Examinemos, ainda, a parábola em que Jesus falou a respeito do fariseu e do publicano, em Lucas 18.9-14. O fariseu, inegavelmente, pertencia à “única igreja verdadeira”, ou seja, ao sistema de adoração que Deus havia estabelecido no Antigo Testamento. E esse sistema ainda retinha sacerdotes, legitimamente, mas ocorreu antes da cruz. Portanto, o fariseu podia gabar-se de pertencer à única igreja verdadeira estabelecida por Deus e de respeitar um sacerdócio autorizado. O fariseu era muito religioso e, aparentemente, pelos padrões humanos, muito bom. Ele orou: “Ó Deus, graças te dou porque não sou como os demais homens, roubadores, injustos e adúlteros, nem ainda como este publicano; jejuo duas vezes por semana e dou o dízimo de tudo quanto ganho” (Lc 18.11,12). Ele era fiel à igreja, cria em Deus, dava o dízimo de tudo quanto ganhava, era justo nos negócios e não tomava dinheiro à força ou por meios desonestos. Tratava o próximo com justiça, pagava suas dívidas e era fiel à esposa.

O publicano, por outro lado, era uma confusão. Tratava-se de um judeu que os outros consideravam ter-se vendido aos conquistadores romanos. Cobrava impostos dos judeus para os romanos. Uma das maneiras pelas quais esses publicanos desprezíveis conseguiam levar vantagem era cobrar mais imposto do que os romanos exigiam e embolsar a diferença. Alguns, por meio disso, tornavam-se ricos. O publicano não tinha boas obras que o recomendassem a Deus. É significativo que ele nada tenha dito a Deus sobre orações, dízimos e, muito menos de não ser adúltero. Ele era um pecador miserável, desonesto e sem esperança.
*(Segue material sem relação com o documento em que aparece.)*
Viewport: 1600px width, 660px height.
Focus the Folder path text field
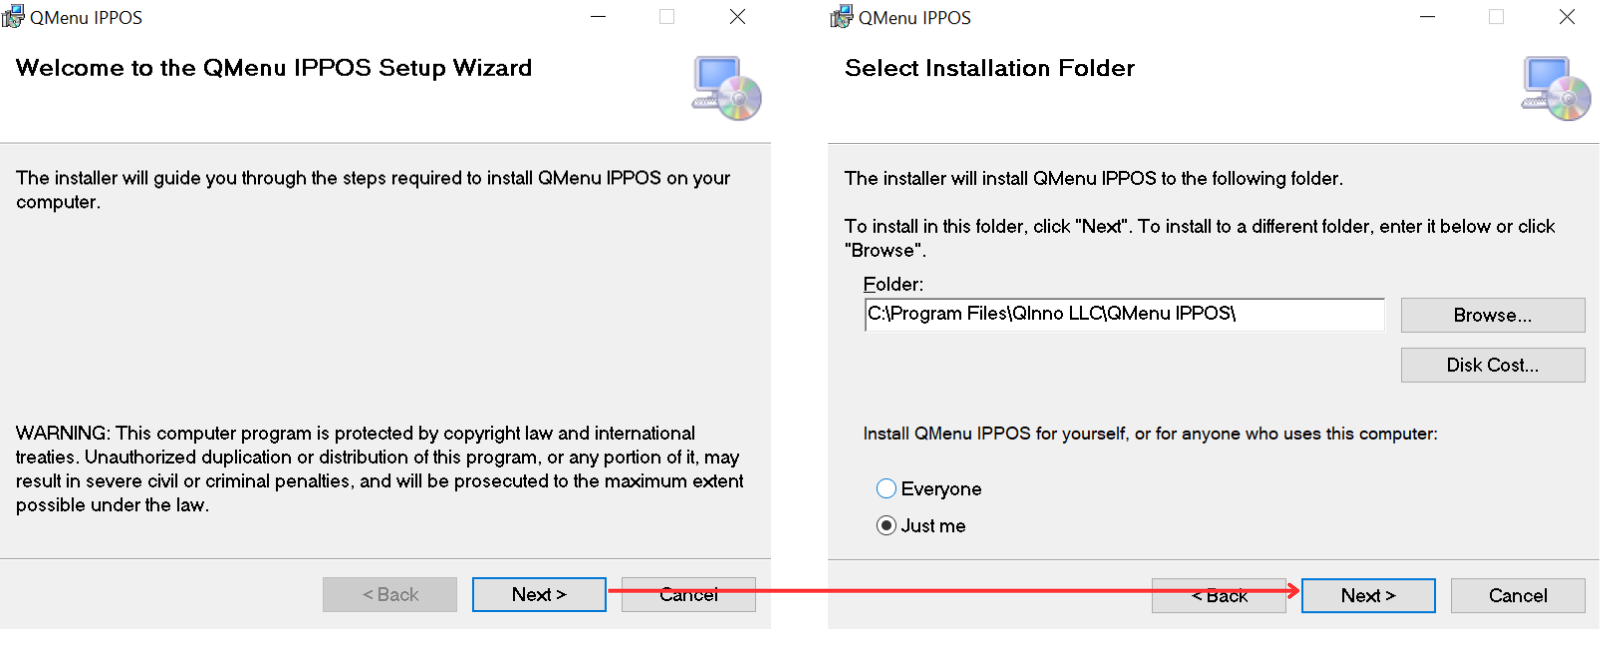click(1123, 314)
Então, perguntamos aos mórmons: qual desses dois homens vocês deixariam entrar no céu?

O publicano orou, nem mesmo levantando os olhos para os céus, batendo no peito, em sua agonia da necessidade e convicção do pecado: “Ó Deus, sê propício a mim, pecador!”.

Indagamos novamente: qual dos homens foi para casa “justificado”, livre do pecado, salvo?
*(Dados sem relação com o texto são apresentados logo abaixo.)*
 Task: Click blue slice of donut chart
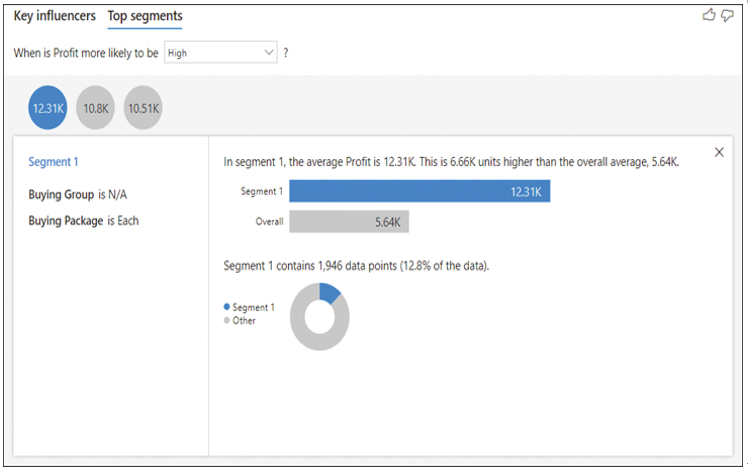tap(330, 292)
Disse Deus a respeito do publicano: “Este desceu justificado para sua casa, (salvo, perdoado, justificado com Deus), e não aquele”. Muitos amigos mórmons me dizem, com grande veemência: “Você quer dizer que um homem que ia à igreja, tinha uma vida correta, pagava as dívidas, etc., podia morrer e não ir para o céu, e que um homem que mentia, roubava, trapaceava e levava uma vida má, podia dizer: ‘Jesus, salva-me’, e ser salvo nos últimos dias ou horas de sua vida? Besteira!”. Sim, é exatamente isto o que queremos dizer, e a Bíblia o prova. Basta ler o diálogo entre Jesus e o ladrão arrependido na cruz (Lc 23.39-43), e também a parábola dos trabalhadores da vinha (Mt 20.1-16).

Todos nós temos uma natureza pecaminosa. Quantidade alguma de obras jamais poderá mudar essa natureza. Somente Jesus pode realizar essa mudança. Em qualquer ponto da vida que uma pessoa aceitar a Cristo como Salvador pessoal, é aí que ela se torna nova criatura em Cristo. Então, as boas obras fluirão dela, não para comprar a salvação, mas, em amor e gratidão, provar que foi salva.
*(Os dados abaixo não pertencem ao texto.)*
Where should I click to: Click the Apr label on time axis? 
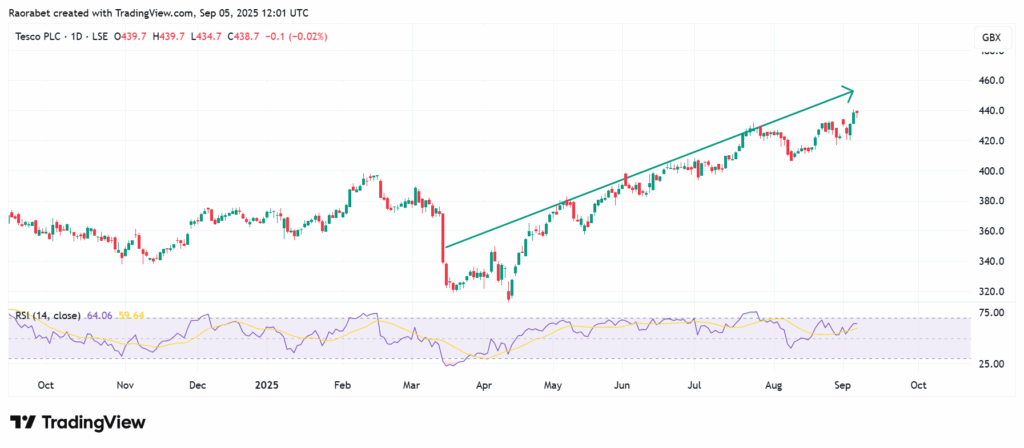484,384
O sangue do Senhor Jesus Cristo pode lavar qualquer pessoa quando, honestamente, ela vier a Ele com todo o seu coração. Nada mais satisfará a Deus!


Notas:

1 SMITH, Joseph Fielding. Doctrines of Salvation, vol. 2, p.149.

2 TURNER, Wallace. The Mormon Establishment. Boston: Houghton Mifflin, 1966, p. 81,82.